README.txt

### Creating Schema Dicts -- TODO: Instructions ###

### Creating the feature vectors for NYCTaxiTrips ###

# 0) Step 0: Creating the raw logs from Tableau -- appending new queries to existing queries
python NYCSessionLogCreation.py # (this python file is in ~/data/CreditCardDataset)

# 1) Step 1: Creating cleaned sessions from the raw logs
python cleanQuerySessions.py -input /Users/postgres/data/CreditCardDataset/NYCOutputSessionLog -output /Users/postgres/data/CreditCardDataset/NYCCleanedSessions

# 2) Step 2: Creating concurrent sessions from cleaned sessions
python ConcurrentSessions.py -config configFile.txt # configFile.txt contains the NYCTaxiTrips config parameters

# 3) Step 3: Creating fragment vectors from concurrent query sessions
python FragmentIntent.py # this automatically looks up configFile.txt and creates the FVs

### Creating the feature vectors for MINC dataset ###

# 0) Step 0: Creating the fragment vectors as splits from the query log -- Use the Java code for this 

# In MincJavaConfig.txt, we have a flag MINC_KEEP_PRUNE_MODIFY_REPEATED_QUERIES, if this is set to KEEP OR MODIFY, the fragment vectors will either be created
# by allowing the raw file (mysqld_original.log) query sessions as it is or by modifying the sessions by specifically ignoring the repeated successions of the same query.
# However if we choose PRUNE, it will read sessions from mysqld.log and will write clean query sessions which exclude sessions with repeated queries into a file called
# TempOutput/mysqld.log_SPLIT_OUT_0 -- make sure to set threads to 1 in this case. Then copy that content to mysqld.log

# Once this is done, set the flag MINC_KEEP_PRUNE_MODIFY_REPEATED_QUERIES to PREPROCESS to indicate that mysqld.log already contains preprocessed sessions. Now set 
# threads back to 100 (or 48 depending on how many cores you have) and run the feature vector creation in the following way. This will create feature vectors in 100 
# output files from TempOutput/mysqld.log_SPLIT_OUT_0 to _99. You can set MINC_SEL_OP_CONST=true or false to include constant dimensions or not

nohup sh runAndShutDown.sh > /hdd2/vamsiCodeData/createCleanSess.out 2> /hdd2/vamsiCodeData/createCleanSess.err &
# (make sure you uncomment this line readFromRawSessionsFile(tempLogDir, rawSessFile, intentVectorFile, line, schParse, numThreads, startLineNum, pruneKeepModifyRepeatedQuer# ies, includeSelOpConst);)

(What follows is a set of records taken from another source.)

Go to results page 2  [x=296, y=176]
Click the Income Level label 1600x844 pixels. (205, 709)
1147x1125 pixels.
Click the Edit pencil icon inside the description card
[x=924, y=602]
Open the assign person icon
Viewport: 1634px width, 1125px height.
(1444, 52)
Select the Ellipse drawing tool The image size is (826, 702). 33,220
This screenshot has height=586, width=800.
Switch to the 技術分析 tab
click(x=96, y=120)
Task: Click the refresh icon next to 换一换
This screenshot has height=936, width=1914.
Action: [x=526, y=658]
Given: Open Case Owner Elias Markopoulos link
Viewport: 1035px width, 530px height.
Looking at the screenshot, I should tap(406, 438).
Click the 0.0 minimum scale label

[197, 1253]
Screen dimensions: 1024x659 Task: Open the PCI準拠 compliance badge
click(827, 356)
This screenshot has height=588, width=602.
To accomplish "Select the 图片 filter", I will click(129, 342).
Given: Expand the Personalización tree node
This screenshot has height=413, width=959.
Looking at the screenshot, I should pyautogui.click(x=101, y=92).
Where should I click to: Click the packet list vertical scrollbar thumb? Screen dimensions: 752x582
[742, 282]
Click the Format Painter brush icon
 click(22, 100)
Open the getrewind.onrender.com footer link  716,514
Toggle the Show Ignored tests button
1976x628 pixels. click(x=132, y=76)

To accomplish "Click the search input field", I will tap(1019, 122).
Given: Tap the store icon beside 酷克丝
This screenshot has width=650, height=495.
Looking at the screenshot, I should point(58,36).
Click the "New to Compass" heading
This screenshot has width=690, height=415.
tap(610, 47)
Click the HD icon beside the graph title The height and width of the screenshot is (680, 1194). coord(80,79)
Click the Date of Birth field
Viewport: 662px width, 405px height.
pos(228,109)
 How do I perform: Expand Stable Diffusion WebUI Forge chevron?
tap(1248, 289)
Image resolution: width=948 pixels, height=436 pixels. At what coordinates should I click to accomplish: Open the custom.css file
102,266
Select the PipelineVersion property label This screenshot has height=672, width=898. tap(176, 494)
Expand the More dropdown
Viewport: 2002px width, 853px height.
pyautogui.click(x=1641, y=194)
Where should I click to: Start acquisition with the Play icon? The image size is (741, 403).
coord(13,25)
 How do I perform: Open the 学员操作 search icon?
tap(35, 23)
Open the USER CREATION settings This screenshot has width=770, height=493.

# The above command will internally run the following commands:
mvn -DskipTests clean package
mvn exec:java -Dexec.mainClass="MINCFragmentIntent"

# 1) Step 1: Now stitch all these files together which contain sequential sessions into a concurrent query session and concurrent fragment vectors
# This requires you use the python code from IntentPredictionEval

# First copy all the sequential session files from TempOutput to BakOutput folder
cp ~/data/MINC/InputOutput/TempOutput/* ~/data/MINC/InputOutput/BakOutput/.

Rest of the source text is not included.